* **Problem requirements**:
Pick every line out of the entries below that has the string "Access", and copy it.

* **Task material**:
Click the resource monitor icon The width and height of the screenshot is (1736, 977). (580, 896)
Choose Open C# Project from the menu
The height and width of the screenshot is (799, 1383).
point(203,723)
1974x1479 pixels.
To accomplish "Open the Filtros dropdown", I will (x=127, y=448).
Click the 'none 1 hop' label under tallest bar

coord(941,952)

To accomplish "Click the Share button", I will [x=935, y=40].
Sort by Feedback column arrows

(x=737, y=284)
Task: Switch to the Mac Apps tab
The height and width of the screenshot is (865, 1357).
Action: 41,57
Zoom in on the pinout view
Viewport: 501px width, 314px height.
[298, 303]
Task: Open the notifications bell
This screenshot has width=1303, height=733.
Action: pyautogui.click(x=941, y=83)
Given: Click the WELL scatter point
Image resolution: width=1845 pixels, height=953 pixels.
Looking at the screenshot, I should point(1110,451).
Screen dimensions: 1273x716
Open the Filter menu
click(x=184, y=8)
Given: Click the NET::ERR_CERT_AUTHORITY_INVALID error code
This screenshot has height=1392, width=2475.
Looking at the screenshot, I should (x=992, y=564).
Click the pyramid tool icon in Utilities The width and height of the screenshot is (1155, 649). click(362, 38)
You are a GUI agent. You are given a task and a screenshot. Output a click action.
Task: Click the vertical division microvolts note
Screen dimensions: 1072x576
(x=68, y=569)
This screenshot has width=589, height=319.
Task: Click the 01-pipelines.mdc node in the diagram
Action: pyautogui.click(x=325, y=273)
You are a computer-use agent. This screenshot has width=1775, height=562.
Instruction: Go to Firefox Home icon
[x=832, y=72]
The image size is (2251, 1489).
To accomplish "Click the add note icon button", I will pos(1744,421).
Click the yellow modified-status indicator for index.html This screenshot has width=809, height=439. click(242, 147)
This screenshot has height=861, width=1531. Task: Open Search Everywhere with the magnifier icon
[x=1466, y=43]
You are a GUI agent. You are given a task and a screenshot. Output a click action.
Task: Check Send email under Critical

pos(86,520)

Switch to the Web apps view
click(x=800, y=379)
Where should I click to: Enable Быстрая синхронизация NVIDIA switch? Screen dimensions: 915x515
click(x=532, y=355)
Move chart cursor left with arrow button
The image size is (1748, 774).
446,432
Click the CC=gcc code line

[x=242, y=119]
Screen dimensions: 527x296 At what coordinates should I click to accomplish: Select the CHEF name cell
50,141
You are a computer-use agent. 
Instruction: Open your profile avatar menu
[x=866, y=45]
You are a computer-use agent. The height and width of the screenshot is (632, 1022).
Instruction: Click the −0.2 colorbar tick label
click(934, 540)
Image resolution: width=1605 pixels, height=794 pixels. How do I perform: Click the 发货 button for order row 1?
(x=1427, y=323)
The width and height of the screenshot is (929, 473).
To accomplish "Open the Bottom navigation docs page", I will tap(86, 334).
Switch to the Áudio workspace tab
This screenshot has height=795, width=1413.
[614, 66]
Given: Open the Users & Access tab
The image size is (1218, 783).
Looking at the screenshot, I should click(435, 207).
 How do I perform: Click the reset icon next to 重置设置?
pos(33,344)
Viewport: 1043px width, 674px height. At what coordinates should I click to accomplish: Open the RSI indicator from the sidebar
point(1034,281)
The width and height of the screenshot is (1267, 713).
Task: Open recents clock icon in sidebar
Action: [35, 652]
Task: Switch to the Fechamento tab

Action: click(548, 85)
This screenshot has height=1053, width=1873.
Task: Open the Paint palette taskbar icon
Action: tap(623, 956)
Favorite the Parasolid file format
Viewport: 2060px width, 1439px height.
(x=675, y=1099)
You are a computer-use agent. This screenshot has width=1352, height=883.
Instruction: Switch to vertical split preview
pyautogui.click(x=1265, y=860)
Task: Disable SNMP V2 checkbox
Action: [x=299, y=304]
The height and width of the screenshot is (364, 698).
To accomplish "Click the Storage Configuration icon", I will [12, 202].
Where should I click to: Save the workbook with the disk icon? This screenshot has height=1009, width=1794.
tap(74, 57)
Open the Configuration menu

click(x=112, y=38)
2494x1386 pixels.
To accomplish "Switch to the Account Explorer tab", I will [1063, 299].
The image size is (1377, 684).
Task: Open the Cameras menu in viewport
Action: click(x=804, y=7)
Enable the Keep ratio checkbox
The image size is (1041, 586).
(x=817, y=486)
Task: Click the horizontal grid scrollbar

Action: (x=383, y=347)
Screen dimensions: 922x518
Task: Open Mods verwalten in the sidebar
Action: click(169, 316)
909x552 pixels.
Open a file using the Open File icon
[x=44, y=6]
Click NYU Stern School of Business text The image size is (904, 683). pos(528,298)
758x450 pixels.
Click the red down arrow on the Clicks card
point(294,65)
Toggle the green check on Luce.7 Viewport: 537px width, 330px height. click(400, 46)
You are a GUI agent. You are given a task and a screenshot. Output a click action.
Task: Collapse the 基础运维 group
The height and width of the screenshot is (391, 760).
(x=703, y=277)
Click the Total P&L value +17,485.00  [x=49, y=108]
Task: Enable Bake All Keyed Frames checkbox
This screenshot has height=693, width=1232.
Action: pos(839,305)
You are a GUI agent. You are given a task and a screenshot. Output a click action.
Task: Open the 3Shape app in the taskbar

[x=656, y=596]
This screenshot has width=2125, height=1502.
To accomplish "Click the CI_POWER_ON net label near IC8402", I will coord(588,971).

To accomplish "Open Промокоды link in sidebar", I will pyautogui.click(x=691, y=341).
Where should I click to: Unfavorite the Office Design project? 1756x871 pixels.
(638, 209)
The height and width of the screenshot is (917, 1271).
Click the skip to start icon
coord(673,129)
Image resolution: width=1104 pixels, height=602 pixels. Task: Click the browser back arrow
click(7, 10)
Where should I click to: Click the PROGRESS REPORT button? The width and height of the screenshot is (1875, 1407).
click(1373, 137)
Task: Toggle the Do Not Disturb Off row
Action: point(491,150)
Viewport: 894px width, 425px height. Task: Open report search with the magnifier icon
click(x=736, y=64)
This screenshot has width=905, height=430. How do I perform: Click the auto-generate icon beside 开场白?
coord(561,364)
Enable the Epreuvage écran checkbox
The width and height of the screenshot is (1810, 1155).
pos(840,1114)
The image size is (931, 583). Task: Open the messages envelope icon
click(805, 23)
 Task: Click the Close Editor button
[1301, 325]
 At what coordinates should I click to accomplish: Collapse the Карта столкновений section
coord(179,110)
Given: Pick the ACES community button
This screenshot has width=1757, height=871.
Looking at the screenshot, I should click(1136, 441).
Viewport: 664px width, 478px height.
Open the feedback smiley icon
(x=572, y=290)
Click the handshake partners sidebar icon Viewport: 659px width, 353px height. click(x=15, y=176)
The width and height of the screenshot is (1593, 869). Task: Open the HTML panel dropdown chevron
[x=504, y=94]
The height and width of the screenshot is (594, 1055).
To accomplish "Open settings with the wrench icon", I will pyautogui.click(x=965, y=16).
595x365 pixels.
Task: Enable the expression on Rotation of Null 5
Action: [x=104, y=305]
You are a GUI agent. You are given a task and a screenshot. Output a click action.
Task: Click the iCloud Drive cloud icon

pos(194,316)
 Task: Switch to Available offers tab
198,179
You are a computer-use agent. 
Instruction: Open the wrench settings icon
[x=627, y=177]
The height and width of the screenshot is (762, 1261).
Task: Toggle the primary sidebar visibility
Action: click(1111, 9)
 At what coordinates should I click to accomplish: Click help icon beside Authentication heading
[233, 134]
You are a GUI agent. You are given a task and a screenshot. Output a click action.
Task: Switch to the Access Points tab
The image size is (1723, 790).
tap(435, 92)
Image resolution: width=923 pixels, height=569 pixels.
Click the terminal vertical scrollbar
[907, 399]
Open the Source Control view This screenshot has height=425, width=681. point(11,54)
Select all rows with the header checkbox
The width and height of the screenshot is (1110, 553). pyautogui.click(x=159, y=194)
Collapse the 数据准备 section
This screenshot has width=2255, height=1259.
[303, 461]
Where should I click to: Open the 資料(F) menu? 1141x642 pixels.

* **Answer to this problem**:
Given: Open the Users & Access tab
Task: Switch to the Access Points tab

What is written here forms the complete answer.